Knitting lottery winners use lockdown to help the elderly

Knitting lottery winners use lockdown to help the elderly

A group of knitting lottery winners are using their time in coronavirus lockdown to help people suffering from dementia. The group have turned their attention to knitting twiddlemuffs for the elderly after previously using their skills to knit for premature babies and animals caught up in the Australian bush fires.

And they are appealing for others to put their time in isolation to good use and join them in their campaign.

Grandmother Susan Crossland, 56, from Mirfield, West Yorkshire, did not knit for years after being taught by her grandmother as a child.

But she took it up again as a way to relax and help others after winning £1.2 million on the National Lottery.

She said "I knitted pouches for kangaroos and koalas who were left without mothers in the Australian fires, I knit for neonatal units for local hospitals, little hats, cannula sleeves and octopuses for babies born early, and then I heard about the twiddlemuffs."

Twiddlemuffs are knitted hand muffs with small items, such as buttons, pompoms, textured and shiny objects, attached, which provide comfort and stimulation for patients living with dementia.

Mrs Crossland continued: "I have tried to get a lot of people on board with it. I love knitting so why not put it to good use? Now we're all on lockdown, people are trying to find things to do and my thing is knitting."

She added: "I know I'm knitting for somebody who needs it. It's quite nice to think it might only be small but I have started giving something back.

"I just think if you are on lockdown, and you are a knitter, what could be more special than knitting for hospitals that are so desperate for things, especially now.

"Even with coronavirus going on, there's still tiny babies being born and people with dementia, life goes on.
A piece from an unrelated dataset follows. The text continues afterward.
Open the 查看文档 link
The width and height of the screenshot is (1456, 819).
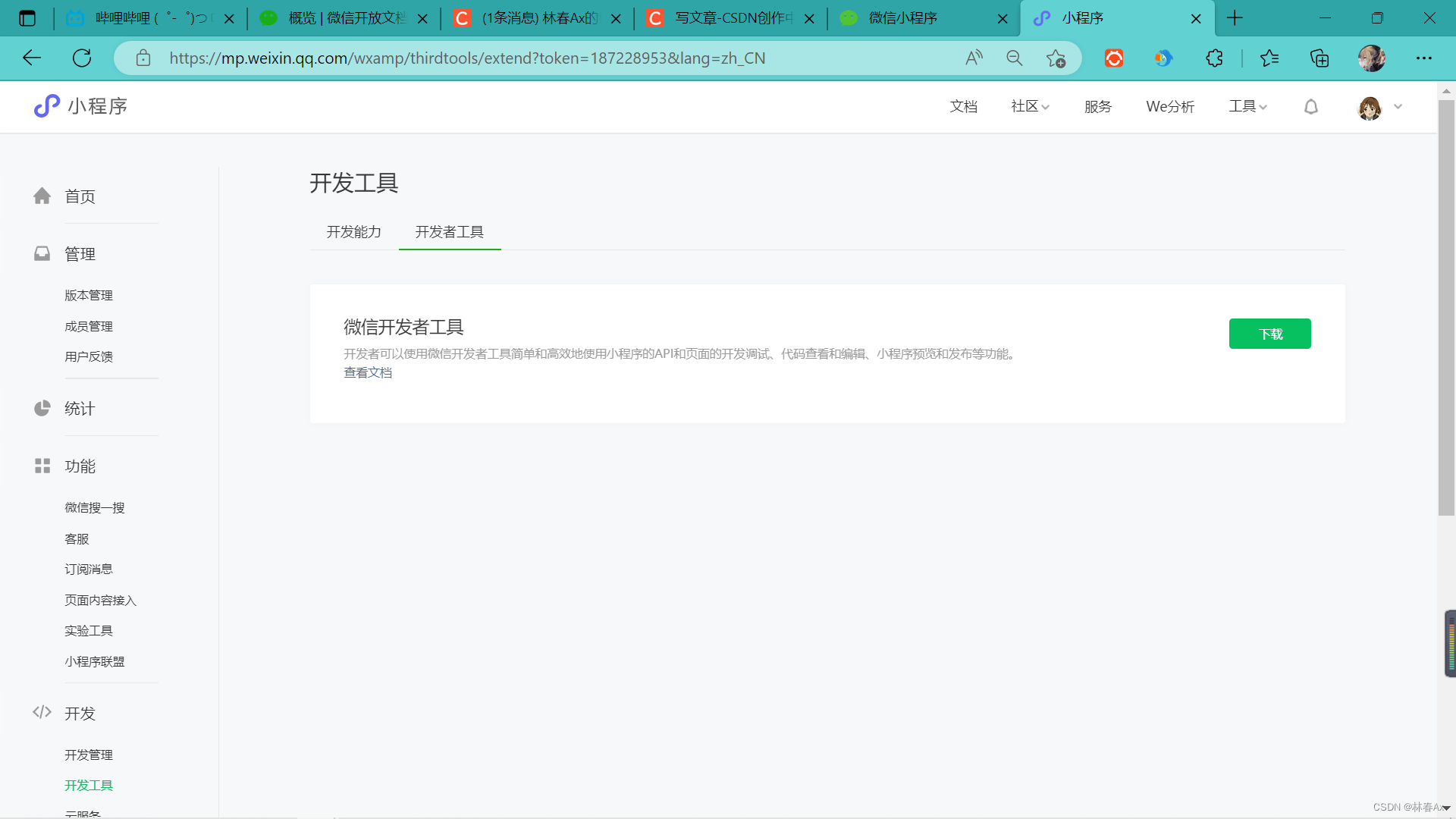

They still need it, probably even more now."

Mrs Crossland said she frequently posts appeals on social media for knitters and now has a group of around 15 people - including a number of Lotto winners - who join her in her knitting campaigns.

She said: "I decide to rally the support of fellow National Lottery winners, who I know are keen knitters, to bring some practical help and hopefully a smile to faces following these difficult times."

Cheryl Brudenell, from Stockton on Tees, who won £1 million in 1997, is helping Mrs Crossland knit twiddlemuffs.

She said: "It's so important to use whatever skills we have to help the community right now.

"I have focused a lot of my efforts on knitting for premature babies but I am delighted to now be joining Susan in this latest campaign."

Age Concern has agreed to distribute the items knitted by the lottery winners to hundreds of vulnerable and elderly people when it is safe to do so after lockdown restrictions are lifted.

Suzanne Carr, CEO of Age Concern Lancashire, said: "This is a great example of a small deed that can go a long way.

"These will definitely bring lots of smiles to our dementia customers and particularly their carers at this difficult time."